Пришла война. Престарелых музыкантов увезли куда-то на восток, дом закрыли, а ключи передали на сохранение Аграфене. Но за недосугом во время войны она в доме ни разу и не была.

Поздней осенью областной город заняли фашисты. Вскоре начала достигать до Аграфениного села отдаленная канонада.

Аграфена захворала: ноги ослабели, стали как ватные. А когда оправилась, начала ходить, уже пришли враги. Так Аграфена и осталась в селе с несколькими маломощными стариками.

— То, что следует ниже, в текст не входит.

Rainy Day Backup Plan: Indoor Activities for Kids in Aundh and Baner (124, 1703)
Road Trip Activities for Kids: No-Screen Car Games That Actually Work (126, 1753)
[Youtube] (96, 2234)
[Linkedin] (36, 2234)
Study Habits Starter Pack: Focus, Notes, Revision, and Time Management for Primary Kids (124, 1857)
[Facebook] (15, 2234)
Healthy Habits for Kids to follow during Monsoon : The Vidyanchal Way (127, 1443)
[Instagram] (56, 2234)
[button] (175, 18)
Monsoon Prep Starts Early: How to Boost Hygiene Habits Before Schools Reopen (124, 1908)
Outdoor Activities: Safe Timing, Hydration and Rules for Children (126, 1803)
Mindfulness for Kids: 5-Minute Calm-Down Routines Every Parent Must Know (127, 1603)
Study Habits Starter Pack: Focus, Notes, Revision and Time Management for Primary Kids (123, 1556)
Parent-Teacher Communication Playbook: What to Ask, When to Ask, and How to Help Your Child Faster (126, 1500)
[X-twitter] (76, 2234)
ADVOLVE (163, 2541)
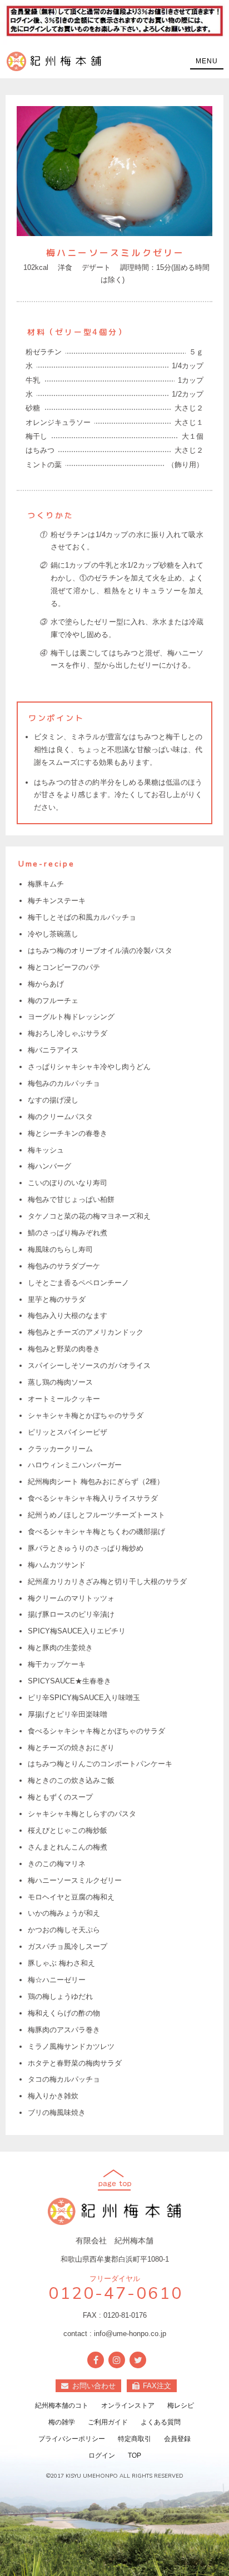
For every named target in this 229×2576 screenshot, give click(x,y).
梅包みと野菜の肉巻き (64, 1349)
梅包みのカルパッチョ (64, 1083)
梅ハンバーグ (49, 1166)
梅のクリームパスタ (60, 1116)
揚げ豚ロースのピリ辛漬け (71, 1614)
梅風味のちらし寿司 (60, 1249)
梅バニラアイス (53, 1050)
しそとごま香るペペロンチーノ (78, 1283)
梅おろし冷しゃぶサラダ (67, 1033)
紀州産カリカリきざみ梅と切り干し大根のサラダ (107, 1581)
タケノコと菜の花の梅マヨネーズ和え (89, 1216)
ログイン (101, 2455)
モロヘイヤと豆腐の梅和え (71, 1897)
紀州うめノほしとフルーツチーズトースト (96, 1515)
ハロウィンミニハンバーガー (75, 1465)
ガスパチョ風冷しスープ (67, 1946)
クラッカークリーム (60, 1449)
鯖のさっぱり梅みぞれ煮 (67, 1233)
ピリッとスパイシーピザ (67, 1432)
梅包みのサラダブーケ (64, 1266)
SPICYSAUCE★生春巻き (69, 1681)
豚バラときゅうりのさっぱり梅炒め (85, 1548)
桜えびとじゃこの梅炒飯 (67, 1830)
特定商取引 (134, 2439)
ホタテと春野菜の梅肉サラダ (75, 2063)
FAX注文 (157, 2386)
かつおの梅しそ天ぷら (64, 1930)
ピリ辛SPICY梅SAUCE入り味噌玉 (84, 1697)
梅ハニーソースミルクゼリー (75, 1880)
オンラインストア (128, 2405)
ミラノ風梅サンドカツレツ (71, 2046)
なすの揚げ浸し (53, 1100)
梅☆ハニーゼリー (57, 1980)
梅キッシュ (46, 1150)
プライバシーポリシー (71, 2439)
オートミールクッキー (64, 1399)
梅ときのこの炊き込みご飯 (71, 1780)
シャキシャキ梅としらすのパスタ (82, 1814)
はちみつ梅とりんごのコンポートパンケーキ (100, 1764)
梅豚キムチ (46, 884)
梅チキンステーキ (57, 900)
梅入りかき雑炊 (53, 2096)
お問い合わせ (94, 2386)
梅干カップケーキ (57, 1664)
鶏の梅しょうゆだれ (60, 1996)
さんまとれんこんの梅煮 (67, 1847)
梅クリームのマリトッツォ (71, 1598)
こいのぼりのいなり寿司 (67, 1183)
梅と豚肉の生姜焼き (60, 1647)
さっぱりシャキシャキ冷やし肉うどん (89, 1067)
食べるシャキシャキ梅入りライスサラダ (93, 1498)
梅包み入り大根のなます (67, 1315)
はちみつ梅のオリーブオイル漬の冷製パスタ (100, 950)
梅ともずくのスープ (60, 1797)
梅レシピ (180, 2405)
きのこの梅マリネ (57, 1864)
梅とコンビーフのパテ (64, 967)
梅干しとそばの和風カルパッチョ (82, 917)
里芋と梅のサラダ (57, 1299)
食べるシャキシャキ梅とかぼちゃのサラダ (96, 1731)
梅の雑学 (61, 2422)
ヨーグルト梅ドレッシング (71, 1017)
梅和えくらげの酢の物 (64, 2013)
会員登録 (177, 2439)
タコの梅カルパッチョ (64, 2079)
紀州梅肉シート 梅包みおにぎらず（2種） (96, 1481)
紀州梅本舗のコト (61, 2405)
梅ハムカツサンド (57, 1565)
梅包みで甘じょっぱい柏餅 (71, 1199)
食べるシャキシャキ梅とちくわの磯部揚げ (96, 1531)
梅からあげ (46, 984)
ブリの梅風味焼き (57, 2112)
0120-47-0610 (115, 2294)
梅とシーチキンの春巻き (67, 1133)
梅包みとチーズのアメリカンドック (85, 1332)
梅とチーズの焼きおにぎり (71, 1747)
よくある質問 (161, 2422)
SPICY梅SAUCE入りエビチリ (77, 1631)
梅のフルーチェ (53, 1000)
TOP (134, 2455)
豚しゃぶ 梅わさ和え (61, 1963)
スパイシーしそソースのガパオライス (89, 1365)
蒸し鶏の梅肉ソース (60, 1382)
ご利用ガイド (108, 2422)
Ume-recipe (46, 864)
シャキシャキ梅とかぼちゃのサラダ (85, 1415)
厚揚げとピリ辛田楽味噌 (67, 1714)
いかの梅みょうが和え (64, 1913)
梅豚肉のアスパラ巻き (64, 2030)
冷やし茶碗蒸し (53, 934)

Фашисты пришли на серых машинах, с черным оружием, будто они вымазали его болотной грязью. И говорили они по-болотному, будто квакали. Солдатские головы под разлатыми шлемами были похожи на лягушечьи: с тонкими желтоватыми губами и белыми ледяными глазищами. Сапоги у гитлеровцев были, как ведра, — широкие, низкие, гремели на ходу.

В первый же день они деловито повесили на березе свойственника Аграфены, лесника Онуфрия, за то, что застали его на мосту через лесную речушку, когда он подпиливал сваи. Но все равно вышла у фашистов задержка. Мост пришлось разобрать и строить на его месте новый. Для моста солдаты начали валить лес. А дальше — больше, уже валили его целыми кварталами, и так безобразно, что пни оставляли высотой с человеческий рост. Бревна тащили на блиндажи и укрытия. А потом привезли лесопильную машину, начали пилить доски и отправлять их в свой тыл, должно быть в Германию.